## Text segment
_____

# On death....



## debbie5 (Mar 2, 2007)

So...has there ever been a thread on death? I mean DEATH death, not fake-o, Halloween death as we show it. 
There's nothing like going to a nursing home, or intensive care unit to get the whiff of death along with cafeteria food to get one pondering the end of life. I currently have a few family members who might be meeting Grim soon (hey- *I* may meet him soon, for all I know) and it's got me thinking about all of us, & our Halloween/death/skeletons thing...and fate... and "good" death vs. a "not" good one.
I am just wondering if there is some commonality in thinking about it with us here. After all, why do we "do" Halloween in the first place?? Sure sure- we all had great H'ween experiences as a kid, and want to keep that going for the people we entertain, but about ol' Grim? Is there a connection between our love of H'ween and some issue we may have with death? Are we afraid of it? Are we more comfortable with it than is the norm? I don't have any issue with death per se; I have issue with the long drawn out, tortuous process it sometimes takes to get to that release...(sigh).

_____

## Problem A
Print the stretch of the thread on death from "I am just wondering" through "to that release...(sigh).".
## Problem B
In the thread on death, what two places does the poster name for getting "the whiff of death along with cafeteria food"?
Use only the thread on death as your source.

## Information shown
_____

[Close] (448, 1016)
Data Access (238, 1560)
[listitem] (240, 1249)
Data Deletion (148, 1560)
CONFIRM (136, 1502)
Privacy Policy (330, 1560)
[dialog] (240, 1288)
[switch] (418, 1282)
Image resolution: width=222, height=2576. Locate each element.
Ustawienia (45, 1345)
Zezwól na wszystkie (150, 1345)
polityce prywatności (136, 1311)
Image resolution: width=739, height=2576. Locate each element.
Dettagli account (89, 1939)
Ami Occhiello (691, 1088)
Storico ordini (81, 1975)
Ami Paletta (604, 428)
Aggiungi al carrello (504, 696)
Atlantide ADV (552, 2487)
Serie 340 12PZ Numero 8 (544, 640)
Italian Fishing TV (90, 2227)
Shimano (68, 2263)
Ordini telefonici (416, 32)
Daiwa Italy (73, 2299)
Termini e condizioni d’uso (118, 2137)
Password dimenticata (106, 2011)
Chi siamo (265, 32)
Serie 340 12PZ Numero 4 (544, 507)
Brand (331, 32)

_____

## Reply A
I am just wondering if there is some commonality in thinking about it with us here. After all, why do we "do" Halloween in the first place?? Sure sure- we all had great H'ween experiences as a kid, and want to keep that going for the people we entertain, but about ol' Grim? Is there a connection between our love of H'ween and some issue we may have with death? Are we afraid of it? Are we more comfortable with it than is the norm? I don't have any issue with death per se; I have issue with the long drawn out, tortuous process it sometimes takes to get to that release...(sigh).

## Reply B
A nursing home or an intensive care unit.